What you are asked to do —
From the first line of the items through the line containing "Action: 44,27", write the lines out again with "rotate icon" changed to "spin icon" and nothing else altered.
::: Records to use
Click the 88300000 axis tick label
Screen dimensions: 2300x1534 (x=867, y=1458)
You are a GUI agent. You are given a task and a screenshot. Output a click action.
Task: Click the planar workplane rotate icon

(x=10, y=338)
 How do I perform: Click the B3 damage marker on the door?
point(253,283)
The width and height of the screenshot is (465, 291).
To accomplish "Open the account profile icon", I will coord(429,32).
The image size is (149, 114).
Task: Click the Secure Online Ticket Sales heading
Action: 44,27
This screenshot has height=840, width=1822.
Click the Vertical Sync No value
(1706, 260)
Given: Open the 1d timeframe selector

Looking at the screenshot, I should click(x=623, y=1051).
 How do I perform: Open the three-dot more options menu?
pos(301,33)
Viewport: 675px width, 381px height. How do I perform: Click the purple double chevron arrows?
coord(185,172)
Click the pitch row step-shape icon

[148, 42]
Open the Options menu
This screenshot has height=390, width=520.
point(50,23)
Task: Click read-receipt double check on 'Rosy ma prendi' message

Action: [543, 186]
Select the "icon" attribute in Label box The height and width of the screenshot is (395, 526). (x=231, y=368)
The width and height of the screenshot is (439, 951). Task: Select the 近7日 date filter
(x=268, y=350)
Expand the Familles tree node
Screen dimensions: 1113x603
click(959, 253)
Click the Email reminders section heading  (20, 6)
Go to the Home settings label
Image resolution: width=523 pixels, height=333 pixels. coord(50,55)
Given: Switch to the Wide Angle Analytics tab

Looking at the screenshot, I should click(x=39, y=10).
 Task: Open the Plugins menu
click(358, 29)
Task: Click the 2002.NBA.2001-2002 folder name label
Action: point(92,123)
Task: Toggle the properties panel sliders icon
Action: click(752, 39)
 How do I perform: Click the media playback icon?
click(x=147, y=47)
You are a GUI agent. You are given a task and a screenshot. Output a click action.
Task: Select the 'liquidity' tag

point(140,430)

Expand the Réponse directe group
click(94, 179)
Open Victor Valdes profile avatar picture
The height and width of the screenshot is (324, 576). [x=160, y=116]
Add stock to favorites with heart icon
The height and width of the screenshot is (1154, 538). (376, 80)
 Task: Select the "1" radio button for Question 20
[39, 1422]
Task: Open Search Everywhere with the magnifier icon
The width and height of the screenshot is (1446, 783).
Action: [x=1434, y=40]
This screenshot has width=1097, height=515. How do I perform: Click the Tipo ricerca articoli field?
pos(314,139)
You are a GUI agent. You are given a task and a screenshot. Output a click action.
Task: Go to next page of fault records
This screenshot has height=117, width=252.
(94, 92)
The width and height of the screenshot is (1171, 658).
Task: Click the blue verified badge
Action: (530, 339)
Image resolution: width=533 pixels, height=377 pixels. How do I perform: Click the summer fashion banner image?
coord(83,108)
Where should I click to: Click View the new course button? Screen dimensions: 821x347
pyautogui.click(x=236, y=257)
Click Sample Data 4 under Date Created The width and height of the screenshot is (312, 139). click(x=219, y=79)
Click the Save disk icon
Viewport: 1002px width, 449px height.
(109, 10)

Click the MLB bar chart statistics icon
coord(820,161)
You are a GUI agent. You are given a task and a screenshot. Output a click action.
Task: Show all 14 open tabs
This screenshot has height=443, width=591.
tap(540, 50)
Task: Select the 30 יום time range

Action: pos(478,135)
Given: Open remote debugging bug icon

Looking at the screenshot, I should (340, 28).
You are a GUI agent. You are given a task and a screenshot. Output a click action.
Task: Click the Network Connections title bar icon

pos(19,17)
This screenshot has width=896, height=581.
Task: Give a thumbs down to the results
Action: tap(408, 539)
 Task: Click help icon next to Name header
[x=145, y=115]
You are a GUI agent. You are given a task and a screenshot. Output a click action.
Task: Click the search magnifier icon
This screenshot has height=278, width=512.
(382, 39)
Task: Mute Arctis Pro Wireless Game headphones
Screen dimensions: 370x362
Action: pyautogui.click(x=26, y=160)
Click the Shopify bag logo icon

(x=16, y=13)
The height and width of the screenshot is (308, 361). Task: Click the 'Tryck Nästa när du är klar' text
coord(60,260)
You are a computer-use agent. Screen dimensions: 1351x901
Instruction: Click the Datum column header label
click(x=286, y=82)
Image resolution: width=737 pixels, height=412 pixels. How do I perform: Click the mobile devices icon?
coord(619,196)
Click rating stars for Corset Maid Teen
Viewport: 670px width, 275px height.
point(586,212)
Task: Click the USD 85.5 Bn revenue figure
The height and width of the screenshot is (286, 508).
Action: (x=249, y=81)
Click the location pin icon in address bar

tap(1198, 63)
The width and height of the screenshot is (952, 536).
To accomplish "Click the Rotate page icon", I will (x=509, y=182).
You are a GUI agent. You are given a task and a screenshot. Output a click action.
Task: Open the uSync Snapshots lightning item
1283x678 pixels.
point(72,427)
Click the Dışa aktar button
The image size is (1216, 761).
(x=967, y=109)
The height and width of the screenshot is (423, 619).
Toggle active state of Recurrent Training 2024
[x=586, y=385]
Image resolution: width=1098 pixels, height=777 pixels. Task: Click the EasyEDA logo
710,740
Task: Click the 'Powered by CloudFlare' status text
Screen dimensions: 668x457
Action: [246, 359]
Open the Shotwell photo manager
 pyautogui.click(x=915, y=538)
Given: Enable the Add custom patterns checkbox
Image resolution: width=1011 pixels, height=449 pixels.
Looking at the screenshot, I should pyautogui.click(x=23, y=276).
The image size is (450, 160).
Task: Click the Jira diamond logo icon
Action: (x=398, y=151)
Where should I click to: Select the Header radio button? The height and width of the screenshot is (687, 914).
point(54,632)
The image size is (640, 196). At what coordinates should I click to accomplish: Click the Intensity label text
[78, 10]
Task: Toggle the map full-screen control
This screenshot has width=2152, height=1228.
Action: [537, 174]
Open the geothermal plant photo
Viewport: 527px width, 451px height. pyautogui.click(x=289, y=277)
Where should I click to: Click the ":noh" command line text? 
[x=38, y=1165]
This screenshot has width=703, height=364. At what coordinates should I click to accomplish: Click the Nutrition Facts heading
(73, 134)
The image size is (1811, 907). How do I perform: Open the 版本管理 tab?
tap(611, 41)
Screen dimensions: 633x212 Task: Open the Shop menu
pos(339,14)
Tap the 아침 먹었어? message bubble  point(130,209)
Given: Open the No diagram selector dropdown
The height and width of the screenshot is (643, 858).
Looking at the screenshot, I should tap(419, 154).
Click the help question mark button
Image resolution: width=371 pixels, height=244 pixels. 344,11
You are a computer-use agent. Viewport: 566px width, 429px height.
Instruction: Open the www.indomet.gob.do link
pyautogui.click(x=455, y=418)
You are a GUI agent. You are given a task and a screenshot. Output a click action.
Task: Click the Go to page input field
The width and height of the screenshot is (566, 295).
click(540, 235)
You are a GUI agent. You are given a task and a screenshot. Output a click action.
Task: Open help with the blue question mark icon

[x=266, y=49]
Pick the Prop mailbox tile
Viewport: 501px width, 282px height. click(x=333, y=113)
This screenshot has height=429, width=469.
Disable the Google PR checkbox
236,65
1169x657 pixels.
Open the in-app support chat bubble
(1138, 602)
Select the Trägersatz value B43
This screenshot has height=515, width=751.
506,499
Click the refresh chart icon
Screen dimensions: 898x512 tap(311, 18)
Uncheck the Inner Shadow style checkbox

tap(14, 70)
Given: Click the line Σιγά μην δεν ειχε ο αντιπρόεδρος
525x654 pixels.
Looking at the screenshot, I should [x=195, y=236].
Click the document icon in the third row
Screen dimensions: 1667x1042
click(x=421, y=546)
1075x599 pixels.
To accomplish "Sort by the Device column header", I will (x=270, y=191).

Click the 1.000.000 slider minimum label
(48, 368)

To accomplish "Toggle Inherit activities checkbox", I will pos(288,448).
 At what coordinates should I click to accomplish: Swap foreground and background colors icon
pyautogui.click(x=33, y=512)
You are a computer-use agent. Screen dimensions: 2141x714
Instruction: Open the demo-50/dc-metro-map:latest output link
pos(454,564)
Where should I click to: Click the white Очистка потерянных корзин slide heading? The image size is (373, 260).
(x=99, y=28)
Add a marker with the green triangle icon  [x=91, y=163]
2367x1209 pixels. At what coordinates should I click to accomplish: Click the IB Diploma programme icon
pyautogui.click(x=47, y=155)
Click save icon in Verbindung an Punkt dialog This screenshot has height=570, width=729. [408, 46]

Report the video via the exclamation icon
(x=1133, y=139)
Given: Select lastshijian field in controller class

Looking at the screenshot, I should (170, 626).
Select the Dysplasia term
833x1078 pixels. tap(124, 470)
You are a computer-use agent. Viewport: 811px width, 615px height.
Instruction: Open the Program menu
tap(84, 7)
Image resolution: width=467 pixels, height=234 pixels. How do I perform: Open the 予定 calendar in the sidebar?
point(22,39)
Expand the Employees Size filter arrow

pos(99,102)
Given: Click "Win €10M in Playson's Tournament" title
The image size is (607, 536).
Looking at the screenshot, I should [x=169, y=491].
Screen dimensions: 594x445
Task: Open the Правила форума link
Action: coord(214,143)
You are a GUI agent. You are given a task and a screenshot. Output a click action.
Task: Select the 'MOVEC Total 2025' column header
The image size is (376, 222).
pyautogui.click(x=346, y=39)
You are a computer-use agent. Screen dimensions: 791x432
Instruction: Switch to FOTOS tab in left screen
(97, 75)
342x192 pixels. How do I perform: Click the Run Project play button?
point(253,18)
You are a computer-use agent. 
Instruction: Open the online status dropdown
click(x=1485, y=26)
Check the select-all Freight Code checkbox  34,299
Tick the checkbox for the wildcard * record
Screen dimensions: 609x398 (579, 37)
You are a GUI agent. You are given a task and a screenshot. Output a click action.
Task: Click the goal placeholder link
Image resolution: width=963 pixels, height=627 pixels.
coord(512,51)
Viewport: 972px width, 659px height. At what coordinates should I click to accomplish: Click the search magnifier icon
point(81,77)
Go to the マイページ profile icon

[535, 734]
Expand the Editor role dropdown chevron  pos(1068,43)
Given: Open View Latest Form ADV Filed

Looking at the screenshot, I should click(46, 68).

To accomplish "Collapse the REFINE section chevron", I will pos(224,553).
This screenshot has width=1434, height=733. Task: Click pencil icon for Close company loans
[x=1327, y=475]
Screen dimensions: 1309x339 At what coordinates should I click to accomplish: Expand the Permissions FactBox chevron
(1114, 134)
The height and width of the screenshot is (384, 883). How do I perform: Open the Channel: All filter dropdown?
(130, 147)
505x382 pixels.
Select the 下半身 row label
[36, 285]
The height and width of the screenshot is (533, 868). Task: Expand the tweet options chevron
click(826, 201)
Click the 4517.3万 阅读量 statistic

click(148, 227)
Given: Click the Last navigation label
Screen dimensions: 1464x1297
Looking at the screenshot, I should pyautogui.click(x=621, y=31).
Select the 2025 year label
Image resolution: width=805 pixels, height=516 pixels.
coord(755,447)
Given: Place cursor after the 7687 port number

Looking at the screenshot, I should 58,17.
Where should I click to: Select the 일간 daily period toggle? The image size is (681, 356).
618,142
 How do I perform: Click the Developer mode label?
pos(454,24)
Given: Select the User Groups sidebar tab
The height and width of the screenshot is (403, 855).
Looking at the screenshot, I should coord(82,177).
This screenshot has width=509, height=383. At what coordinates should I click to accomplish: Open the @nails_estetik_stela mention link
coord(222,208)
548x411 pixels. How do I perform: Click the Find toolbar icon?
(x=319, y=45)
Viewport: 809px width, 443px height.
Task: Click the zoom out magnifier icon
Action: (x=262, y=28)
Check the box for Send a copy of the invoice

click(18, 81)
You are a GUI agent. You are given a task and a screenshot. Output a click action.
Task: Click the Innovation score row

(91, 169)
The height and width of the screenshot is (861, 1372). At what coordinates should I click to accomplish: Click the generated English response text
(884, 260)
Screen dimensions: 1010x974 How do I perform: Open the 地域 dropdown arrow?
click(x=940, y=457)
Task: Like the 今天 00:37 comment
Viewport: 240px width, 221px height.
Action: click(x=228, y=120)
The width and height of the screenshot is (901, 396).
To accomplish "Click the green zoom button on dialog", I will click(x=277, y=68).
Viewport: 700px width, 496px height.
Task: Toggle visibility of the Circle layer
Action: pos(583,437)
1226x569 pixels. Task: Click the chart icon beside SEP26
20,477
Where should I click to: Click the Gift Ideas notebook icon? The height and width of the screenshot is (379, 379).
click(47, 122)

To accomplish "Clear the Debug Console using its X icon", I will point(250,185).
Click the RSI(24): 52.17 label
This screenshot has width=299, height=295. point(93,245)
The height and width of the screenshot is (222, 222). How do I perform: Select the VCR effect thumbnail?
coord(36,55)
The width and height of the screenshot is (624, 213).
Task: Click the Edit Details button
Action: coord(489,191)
::::::
Answer for this exercise —
Click the 88300000 axis tick label
Screen dimensions: 2300x1534 (x=867, y=1458)
You are a GUI agent. You are given a task and a screenshot. Output a click action.
Task: Click the planar workplane spin icon

(x=10, y=338)
 How do I perform: Click the B3 damage marker on the door?
point(253,283)
The width and height of the screenshot is (465, 291).
To accomplish "Open the account profile icon", I will coord(429,32).
The image size is (149, 114).
Task: Click the Secure Online Ticket Sales heading
Action: 44,27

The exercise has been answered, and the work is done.